The title track, however, is much more fun. The piano dominant, an up tempo horn led dance tune with totally incurious lyrics for the mighty RJD, you really don’t expect him to be singing the praises of a “boogie woogie Friday night” but a great stinging solo redeems the tune. If you think that’s a weird line for Dio then you ain’t heard nothing yet as ‘Annie New Orleans’, a guitar led chugging rocker, features the totally incongruous line “aggravating Annie you’re getting on my fanny”. Fate takes a hand with ‘Rainbow’ (the title accidentally predicting the future) another keyboard led cut (Dio shared writing duties with Lee Soule, hence the preponderance of keyboard moments throughout both records) and the Devil makes an appearance presaging a change of pace and also predicting one of Dio’s future lyrical concerns. Not sure the Devil warrants a rag time piano motif tho’… but then maybe he’s fonder of jazz than black metal? ‘Ain’t it All Amusing’ is a bit of a rocker with a great drum breakout finale – coincidentally and spookily reminiscent of Cozy Powell’s ‘Dance with the Devil’ (Powell of course replacing Drsicoll in Rainbow).

 

ELF-Trying-To-Burn‘Trying To Burn The Sun’ is the pick of the two, more consistent and more familiar.

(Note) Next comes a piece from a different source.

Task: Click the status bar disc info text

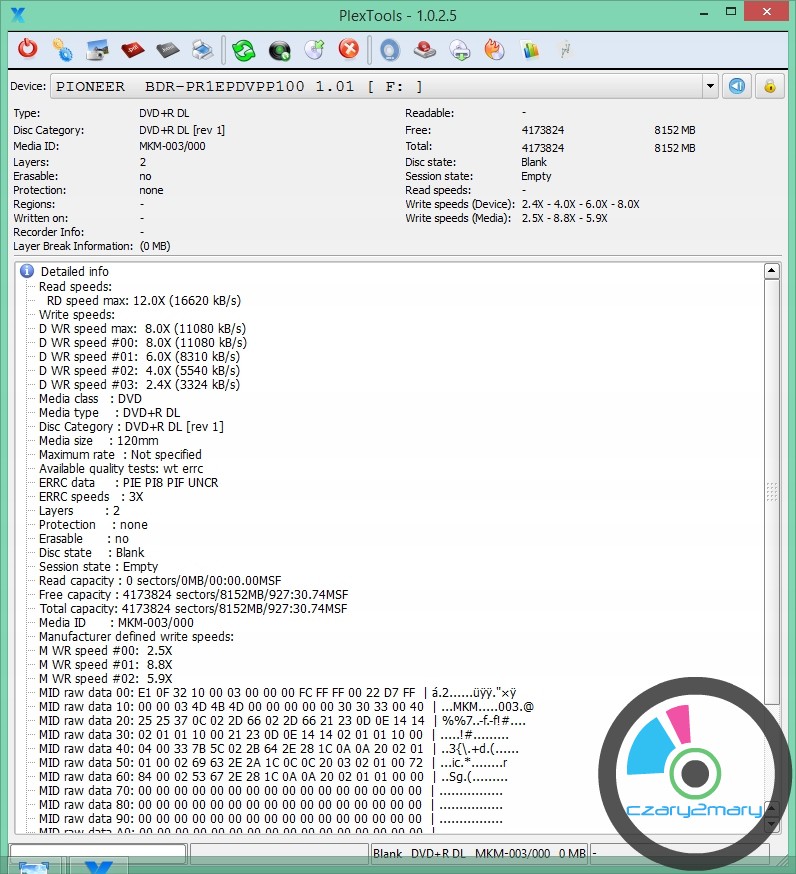Action: [x=478, y=853]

Streetwalker another keyboard intro, up-tempo piano this time,cwith groove bubbling bass and funky guitar there’s another wicked solo over the walking bass culminating in a lengthy bluesy coda. Good Time Music (yeah, RJD really does extoll the pleasures of music for a good time) has a funky groove with big-ass backing vocals and honky-tonk jazz piano as he belts out more incongruous lyrics, well, it’s of its time. Menawhile Black Swampy Water has a piano lead competing with pounding drums and uplifting gospel backing vox. This is a rollicking rambunctious tune with a great strong lead vocal performance and I imagine this would have been great live.

 

‘When She Smiles’ by contrast is more laid back, synth piano and is arguably overly dramatic although almost redeemed by a stinging guitar solo – there really is some great fretwork across the two albums. ‘Prentice Wood’ a fast paced rocker (as is ‘Liberty Road’), a solid tune that stops dead for a quiet interlude before crashing back in to life, and ends in a very (unexpected yet contemporary) Allmans style and is stronger than ‘Wonderworld’. This is a piano led wannabe ballad epic, with synth washes that are lifted by the guitar before a mighty orchestral climax. ‘Shotgun Boogie’ is a boogie, with atypical scat vox and frantic tempo, making it ‘kin good fun – barrelhouse piano, bass vs percussion mini solo, breathless in execution and a great effort.

 

So in summary: if you manage your expectations you can pick up a couple of above average lost seventies rock LPs that formed a big part in creating the mighty Ronnie James Dio and discover some musicians that deserve your attention. If you’re not willing to give ‘em a chance then leave ‘em on the shelf rather than disappointing yerself.